Some weird things are going on. Why is the flag2.jpg being sent as a stylesheet? A quick examination of the file reveals this.

So the comment is probably a hint. I was messing with the image in many different ways (diffing with Wikimedia source etc.) which lead me nowhere. I only realized the second day that I should do something with the Accept HTTP header since the image-sent-as-a-stylesheet event was caused by this header as well.

Bingo. (I’m glad I’m using Firefox by default.)

Spoiler: flag

Consul

$ ./consul
Poor Bernie.

Nothing interesting at the first glance. Let’s have a look at the assembly. I was using radare2 for the first time so it took me a while to get this view.

There are some functions, hidden unused right above the main one. We can run them from gdb by setting a breakpoint and jumping to the desired address, but only the real_help() function worked “out of the box”, the other ones were segfaulting.

(gdb) break main
Breakpoint 1 at 0x400b41
(gdb) run
Starting program: /home/jakluk/ctf/hack_the_vote/consul/consul 

Breakpoint 1, 0x0000000000400b41 in main ()
(gdb) set $pc = 0x400ad9
(gdb) cont
Continuing.
Leonardo De Pisa? Who's that–The next president?
[Inferior 1 (process 1715) exited normally]

When I jumped to address 0x400aeb right before subroutine calls in the other functions, I could get different outputs.

dont_call_me()  hi.
fake_help()     The end is forever. But after that, you're good to go.
help()          We didn't deserve Bernie.

My observation was that it just adds number stored in ESI register to ASCII codes of all chars in the string. So now the only task was to find the flag itself. It was hidden at address 0x601280 and it could’ve been decoded by increasing the chars by 64.

Spoiler: flag

flag{write_in_bernie!}

Warp Speed

We can see some text, but it’s pretty hard to read. Let’s have a look inside.
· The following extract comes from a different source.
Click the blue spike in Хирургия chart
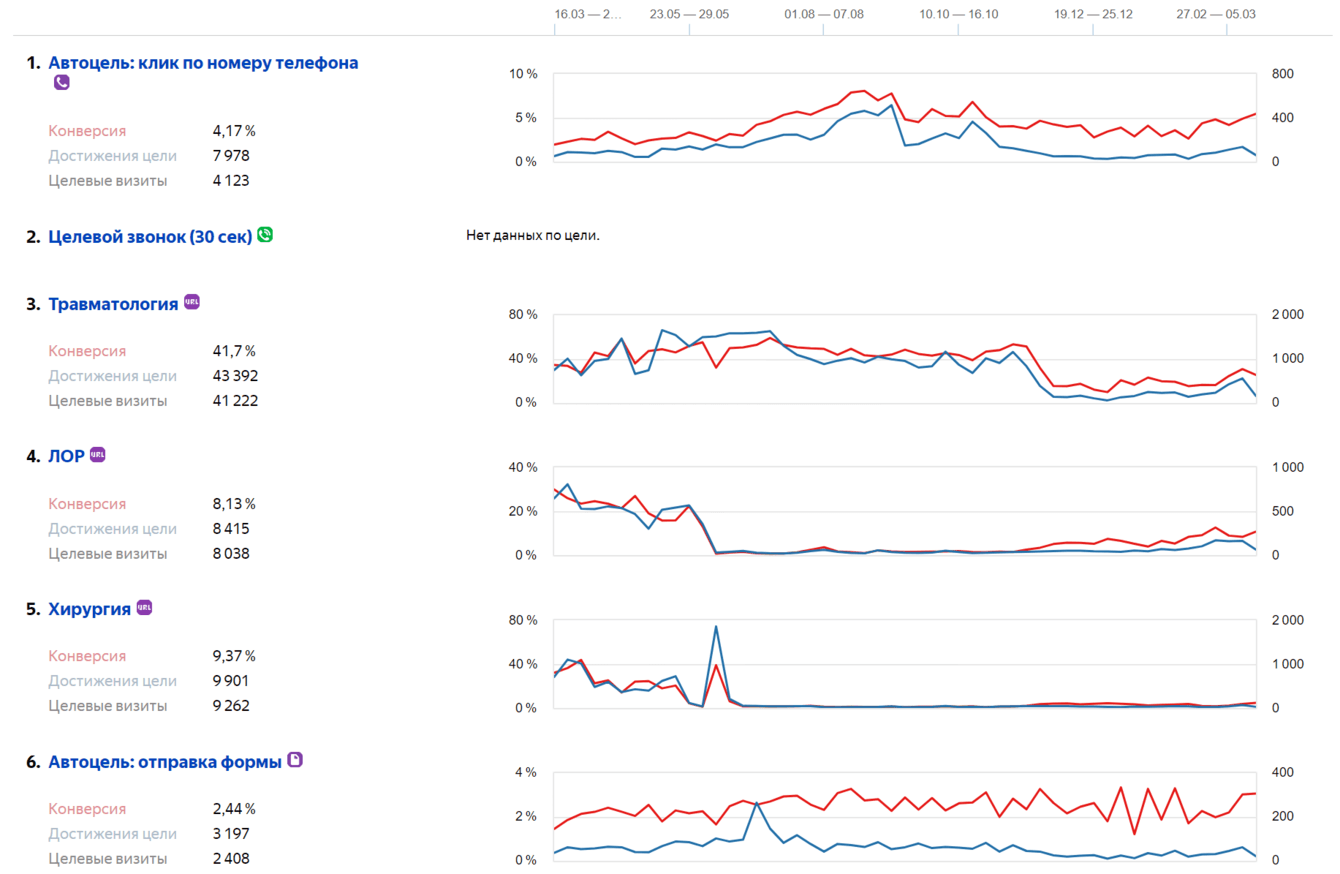 716,627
Hmmm, another hidden message. Okay, let’s try to make it a square. The original image has a size of 1000×250 px, so the square image should be 500 px wide and high. I resized it by changing the corresponding bytes when I finally found usable JPEG documentation. Here’s the result, rotated for easier reading.

Spoiler: flag

While rewriting the flag, I lost many “accuracy points” b3c4u53 1 c4n’7 1337 5p34k.

TOPKEK

Do we even know, who is this 4 CHAN???

Pretty funny quote to remember. Anyway, the input file looked like this:

KEK! TOP!! KEK!! TOP!! KEK!! TOP!! KEK! TOP!! KEK!!! TOP!! KEK!!!! TOP! KEK! TOP!! KEK!! TOP!!! KEK! TOP!!!! KEK! TOP!! KEK! TOP! KEK!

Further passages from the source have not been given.